Karakola giderken tek düşündüğüm şey Selena'ydı. Hiçbir şey umrumda değildi. Arabanın içinden dışarıya boş boş bakarken yutkunmakta zorlanıyor ve kalbimin acıdığını hissediyordum.Bir daha dans edemeyecek olma ihtimalini aklımdan geçirmeye bile korkarken Selena'nın orda yapmayı en sevdiği, uğruna bütün hayatını harcadığı dans hayatının belki de bitecek olduğunu öğrenmesinin verdiği kızgınlık ve kırgınlıkla iç dünyasıyla çığlık çığlığa kavga ettiği hissi beni içten içe bitiriyordu.
O, orda hem fiziksel hem de ruhsal acı çekerken kendi bencilliğimden başı boş işlere kalkıp kendimi iyice salmış,gözümü karartıp daha hatırlamadığım bir adamı bıçakladığım için karakola gidiyor olup onun yanında olamıyordum.
Kimseyi bıçaklamamıştım,aksine bıçaklanan bendim ama an itibariyle ben göz altındaydım.

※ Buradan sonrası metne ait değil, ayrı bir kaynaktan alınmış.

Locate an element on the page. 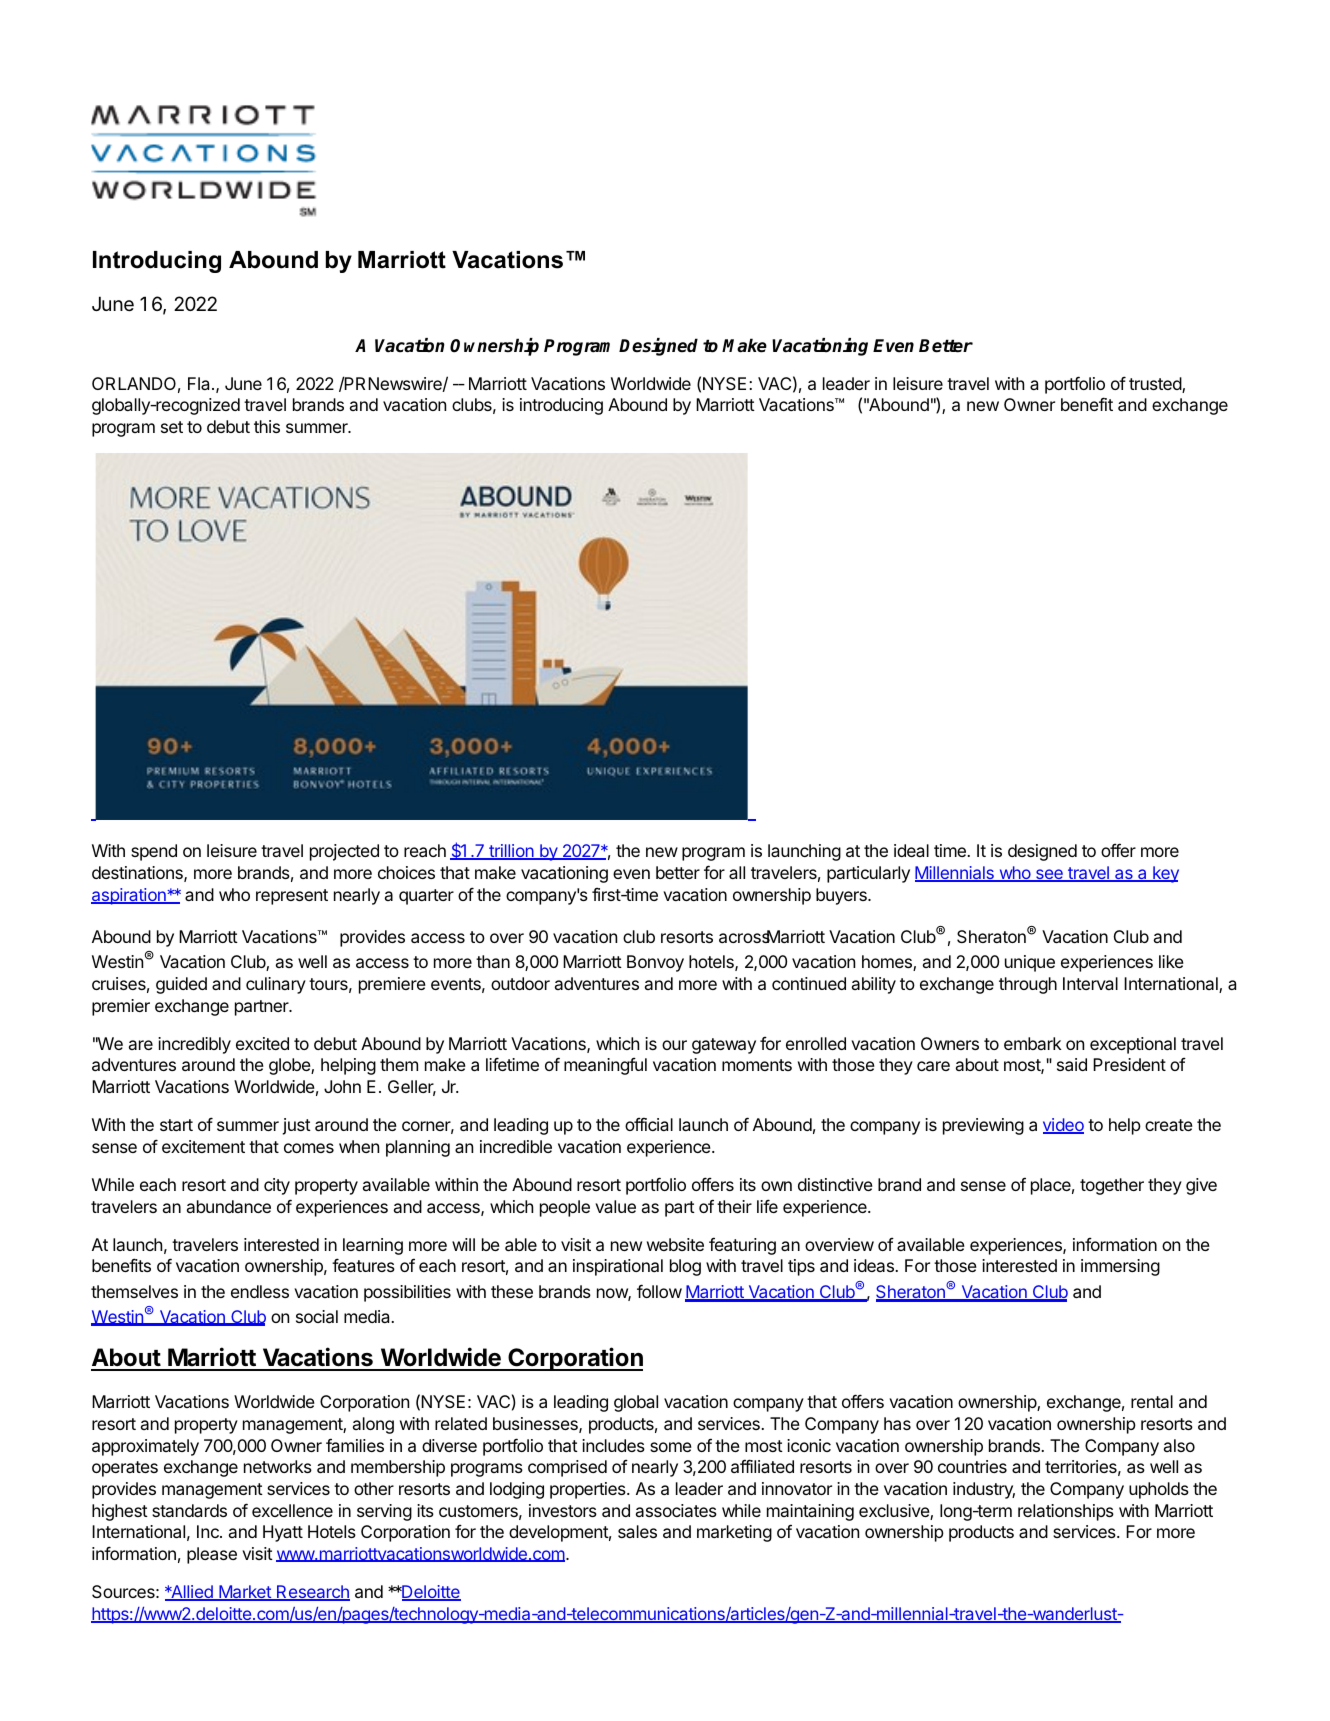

Texas gerçekten ilginç bir yer.
Evet,iyi ki polisler odada birini bıçakladığımı söylememişti,Selena'nın o zamanki halini düşünmek bile istemiyordum zaten.Kendim bile yeni öğrenmiştim ki.
Şu anda yolda olmamın sebebi ifade vermek değil resmen adam öldürmeye teşebbüsten içeri atılacağımdı. Beni bıçaklayan elini kolunu sallaya sallaya gezerken ben yapmadığım bir şey uğruna sevgilimin yanında değildim,ben kendimi salmıyım da kim salsın?
Bu kadar mutluyken,birlikte yapacağımız planları gerçekleştirme umuduyla yanıp tutuşurken,her şey tam da istediğimiz gibi giderken ne diye bir anda hayatımız boka sarar ki?
Tam her sorun çözüldü derken yeni bir kaosla karşı karşıya kalmak mı hayatın kanunu?
Hayatınızın aşkını bulmuşken,en mutlu olduğunuz şeyi yanınızda en mutlu olabildiğiniz insanla yaparken her seferinde neden kara bulutlar kaplar geceyi?
Hayatın kanunu mu böyle yoksa biz mi bahtı sikik piyadeyi oynamaya geldik dünyaya?